[EXERCISE DIRECTIONS] Please reproduce each line of the data below as it stands.

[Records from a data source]
= = =
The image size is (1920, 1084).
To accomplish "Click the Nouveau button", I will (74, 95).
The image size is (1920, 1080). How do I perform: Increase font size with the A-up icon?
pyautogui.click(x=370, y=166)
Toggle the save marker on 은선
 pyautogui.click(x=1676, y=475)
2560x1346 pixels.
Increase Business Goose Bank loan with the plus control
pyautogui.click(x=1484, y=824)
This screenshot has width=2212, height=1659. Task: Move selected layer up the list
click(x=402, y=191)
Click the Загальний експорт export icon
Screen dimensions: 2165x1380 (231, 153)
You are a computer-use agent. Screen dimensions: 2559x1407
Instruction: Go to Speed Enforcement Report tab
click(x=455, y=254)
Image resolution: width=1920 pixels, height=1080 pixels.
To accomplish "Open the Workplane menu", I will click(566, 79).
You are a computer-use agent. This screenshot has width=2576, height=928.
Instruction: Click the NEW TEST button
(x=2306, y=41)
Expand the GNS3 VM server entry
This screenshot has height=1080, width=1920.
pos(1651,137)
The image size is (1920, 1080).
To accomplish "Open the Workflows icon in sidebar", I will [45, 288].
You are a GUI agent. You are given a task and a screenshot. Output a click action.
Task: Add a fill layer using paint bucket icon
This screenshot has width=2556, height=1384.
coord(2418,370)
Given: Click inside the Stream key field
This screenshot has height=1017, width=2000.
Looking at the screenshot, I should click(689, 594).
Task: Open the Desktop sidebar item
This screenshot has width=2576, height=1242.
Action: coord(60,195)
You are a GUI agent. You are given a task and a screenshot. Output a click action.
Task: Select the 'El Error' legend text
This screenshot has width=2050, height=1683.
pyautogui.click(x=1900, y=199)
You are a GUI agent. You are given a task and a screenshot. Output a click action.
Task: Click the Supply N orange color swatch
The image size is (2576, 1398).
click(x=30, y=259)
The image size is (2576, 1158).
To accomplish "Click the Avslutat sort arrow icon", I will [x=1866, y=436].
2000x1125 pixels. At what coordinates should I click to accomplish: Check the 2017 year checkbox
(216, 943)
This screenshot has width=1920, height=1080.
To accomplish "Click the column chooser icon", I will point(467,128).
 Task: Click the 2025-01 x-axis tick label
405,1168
= = =
[REPLY]
The image size is (1920, 1084).
To accomplish "Click the Nouveau button", I will (74, 95).
The image size is (1920, 1080). How do I perform: Increase font size with the A-up icon?
pyautogui.click(x=370, y=166)
Toggle the save marker on 은선
 pyautogui.click(x=1676, y=475)
2560x1346 pixels.
Increase Business Goose Bank loan with the plus control
pyautogui.click(x=1484, y=824)
This screenshot has width=2212, height=1659. Task: Move selected layer up the list
click(x=402, y=191)
Click the Загальний експорт export icon
Screen dimensions: 2165x1380 (231, 153)
You are a computer-use agent. Screen dimensions: 2559x1407
Instruction: Go to Speed Enforcement Report tab
click(x=455, y=254)
Image resolution: width=1920 pixels, height=1080 pixels.
To accomplish "Open the Workplane menu", I will click(566, 79).
You are a computer-use agent. This screenshot has width=2576, height=928.
Instruction: Click the NEW TEST button
(x=2306, y=41)
Expand the GNS3 VM server entry
This screenshot has height=1080, width=1920.
pos(1651,137)
The image size is (1920, 1080).
To accomplish "Open the Workflows icon in sidebar", I will [45, 288].
You are a GUI agent. You are given a task and a screenshot. Output a click action.
Task: Add a fill layer using paint bucket icon
This screenshot has width=2556, height=1384.
coord(2418,370)
Given: Click inside the Stream key field
This screenshot has height=1017, width=2000.
Looking at the screenshot, I should click(689, 594).
Task: Open the Desktop sidebar item
This screenshot has width=2576, height=1242.
Action: coord(60,195)
You are a GUI agent. You are given a task and a screenshot. Output a click action.
Task: Select the 'El Error' legend text
This screenshot has width=2050, height=1683.
pyautogui.click(x=1900, y=199)
You are a GUI agent. You are given a task and a screenshot. Output a click action.
Task: Click the Supply N orange color swatch
The image size is (2576, 1398).
click(x=30, y=259)
The image size is (2576, 1158).
To accomplish "Click the Avslutat sort arrow icon", I will [x=1866, y=436].
2000x1125 pixels. At what coordinates should I click to accomplish: Check the 2017 year checkbox
(216, 943)
This screenshot has width=1920, height=1080.
To accomplish "Click the column chooser icon", I will point(467,128).
 Task: Click the 2025-01 x-axis tick label
405,1168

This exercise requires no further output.